- [WRITTEN EXERCISE]
Turn the lines of the material below into a JSON list of strings, one string per line, skipping blank lines and leaving out the pictures.

- [GIVEN DATA]
— BEGIN —

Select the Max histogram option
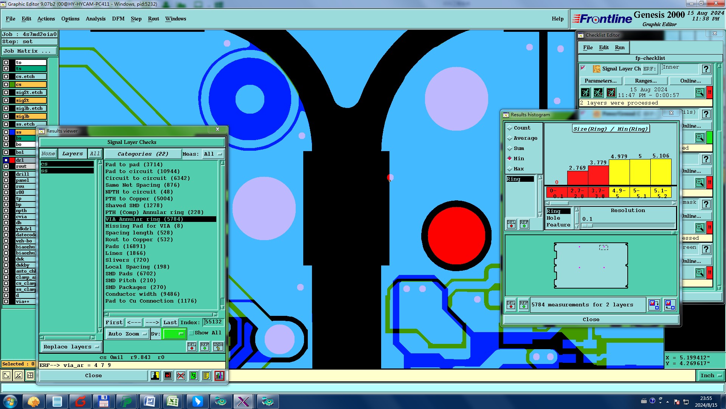 tap(510, 169)
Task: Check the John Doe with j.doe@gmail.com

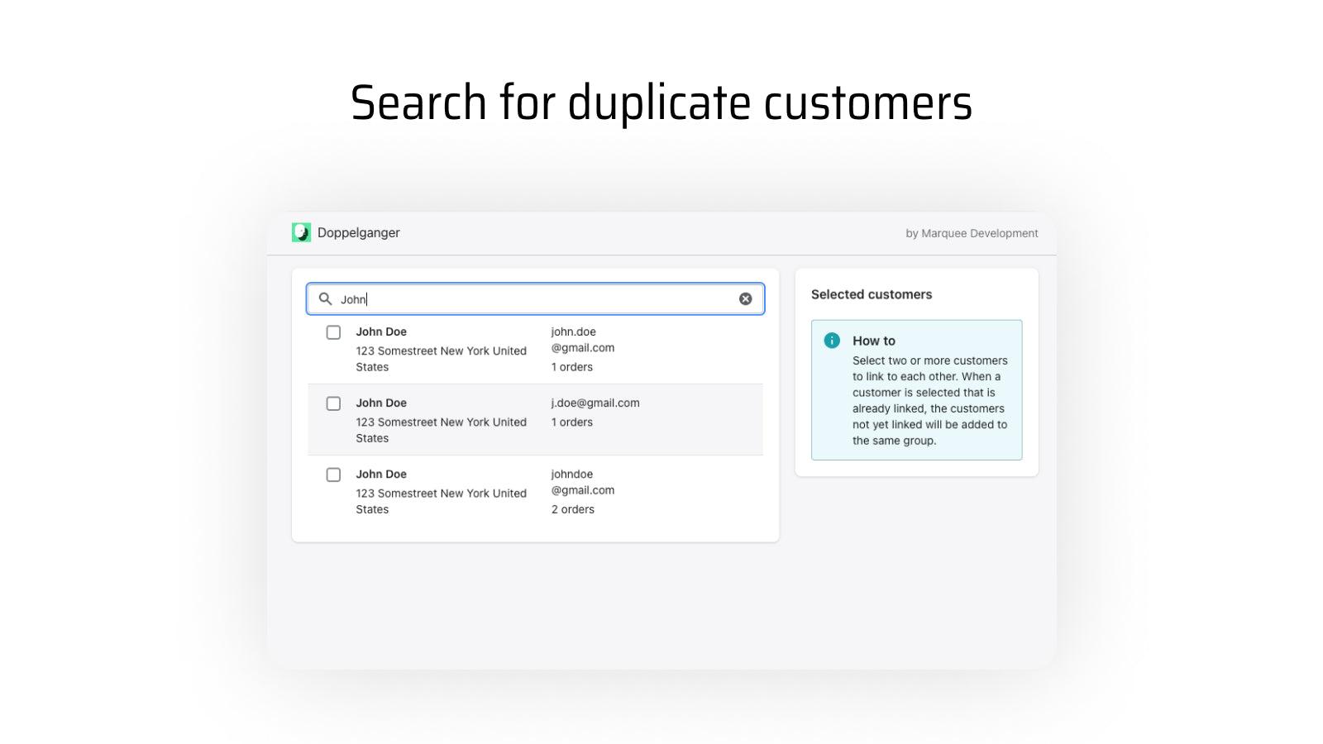Action: [x=333, y=403]
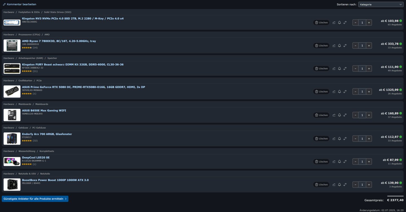Open the Solid State Drives (SSD) breadcrumb
This screenshot has width=406, height=212.
click(x=58, y=12)
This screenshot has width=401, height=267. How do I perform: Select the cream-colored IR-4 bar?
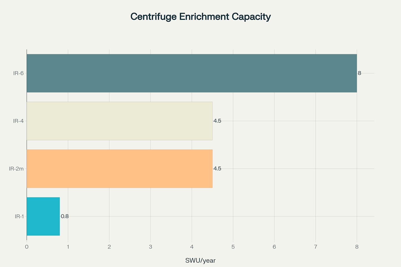120,121
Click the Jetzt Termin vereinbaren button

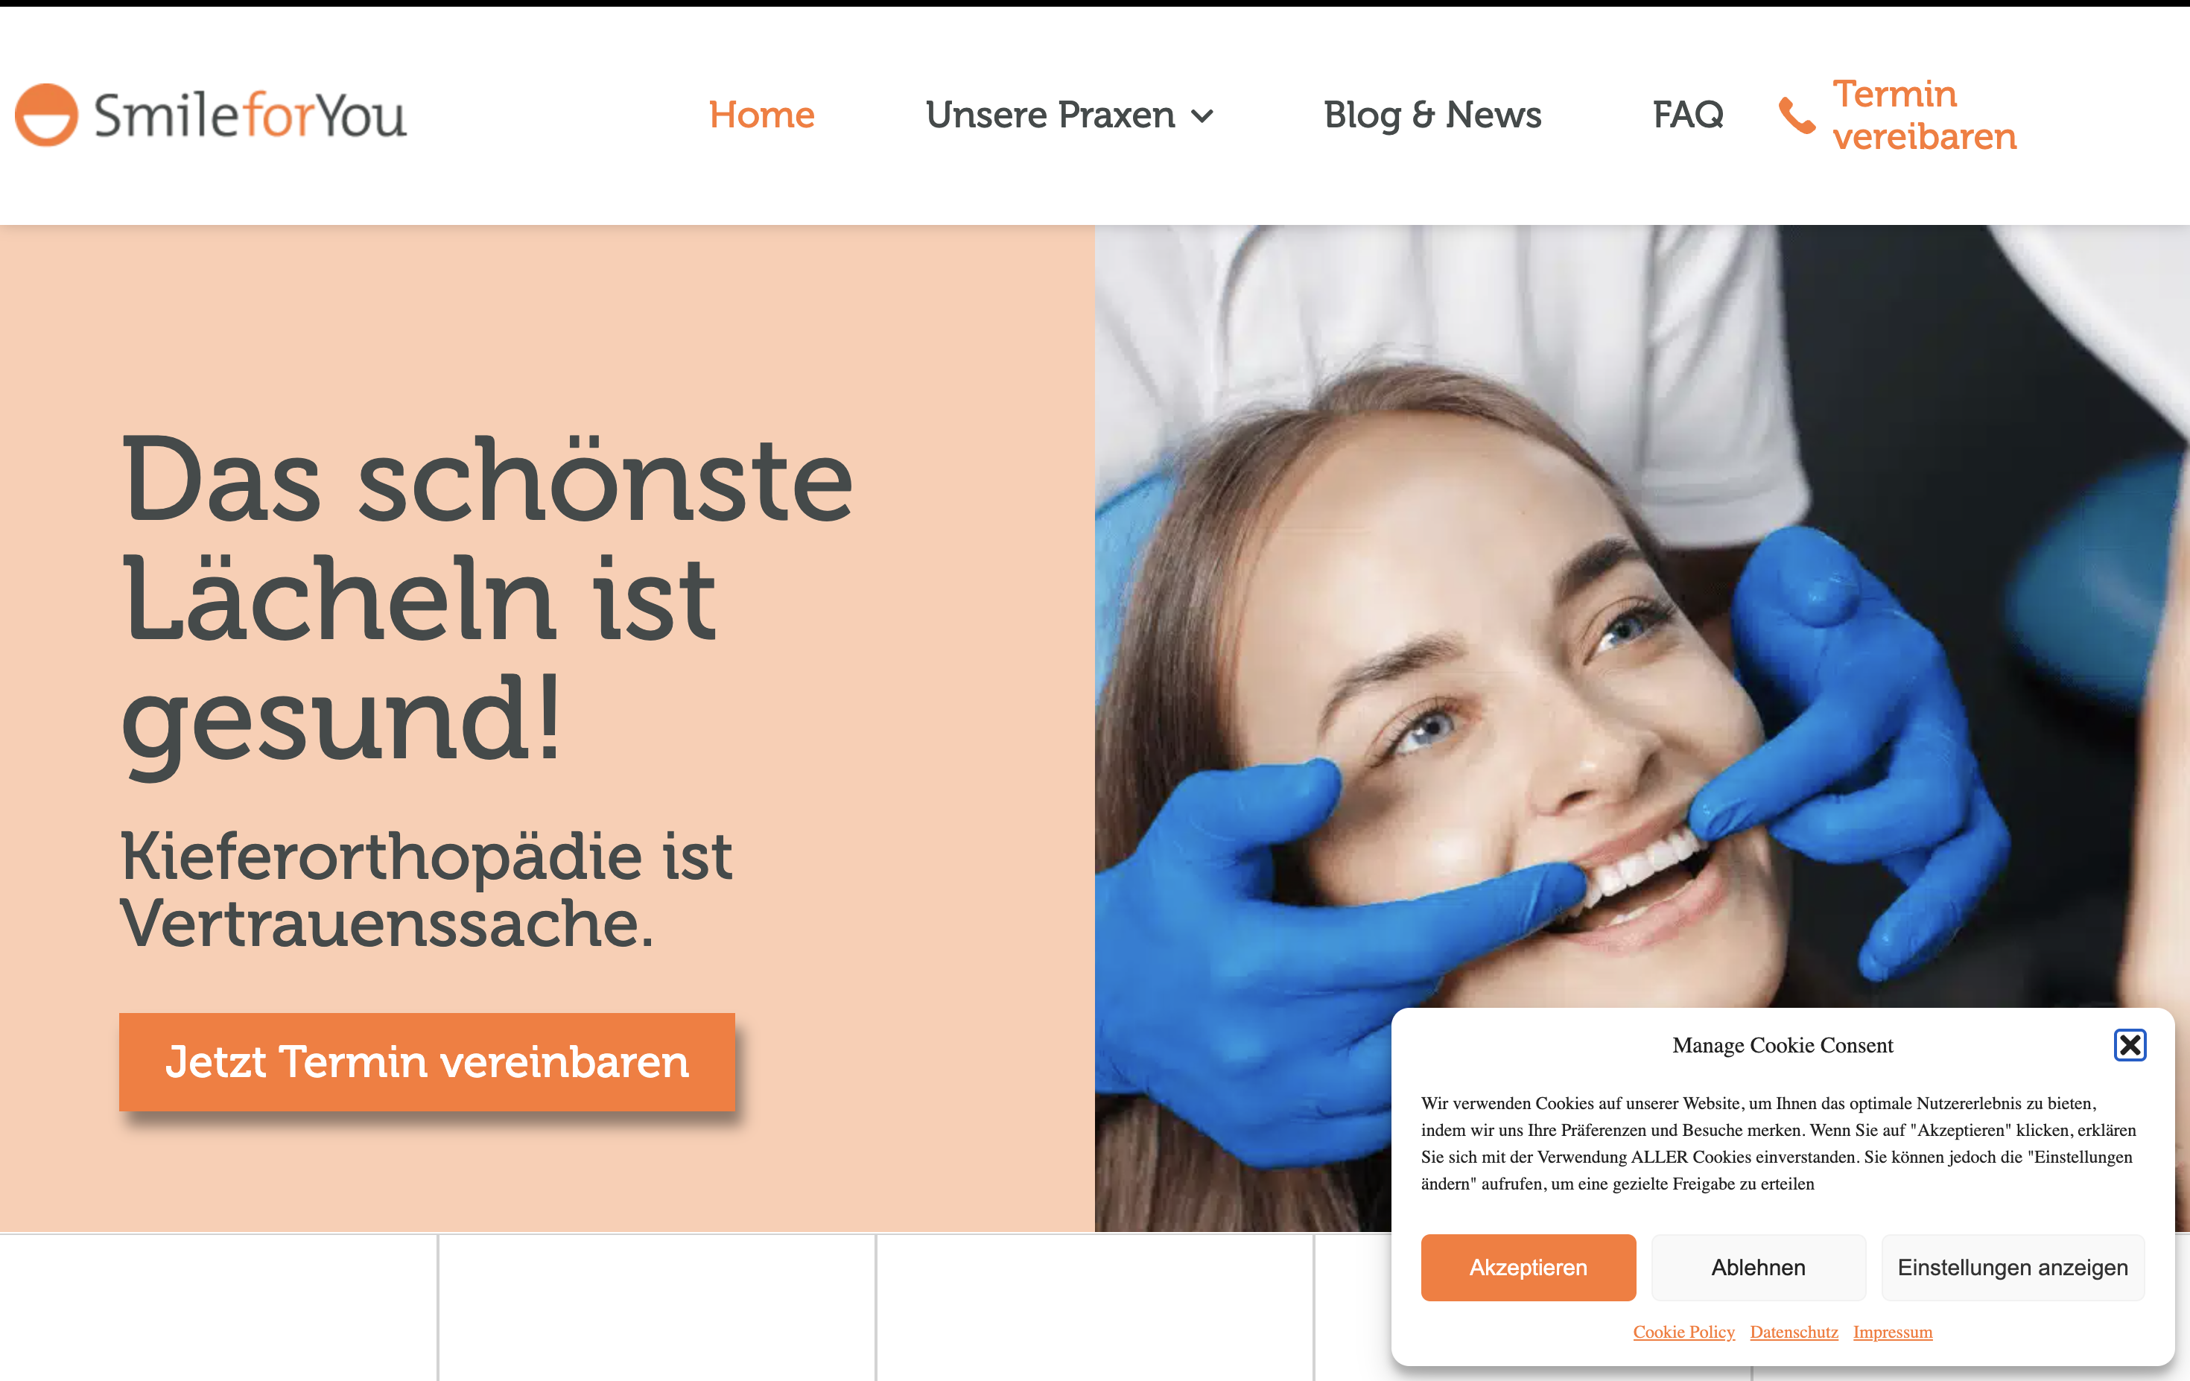[x=427, y=1061]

— END —

- [TASK OUTPUT]
[
  "Select the Max histogram option",
  " tap(510, 169)",
  "Task: Check the John Doe with j.doe@gmail.com",
  "Action: [x=333, y=403]",
  "Open the Solid State Drives (SSD) breadcrumb",
  "This screenshot has width=406, height=212.",
  "click(x=58, y=12)",
  "This screenshot has width=401, height=267. How do I perform: Select the cream-colored IR-4 bar?",
  "120,121",
  "Click the Jetzt Termin vereinbaren button",
  "[x=427, y=1061]"
]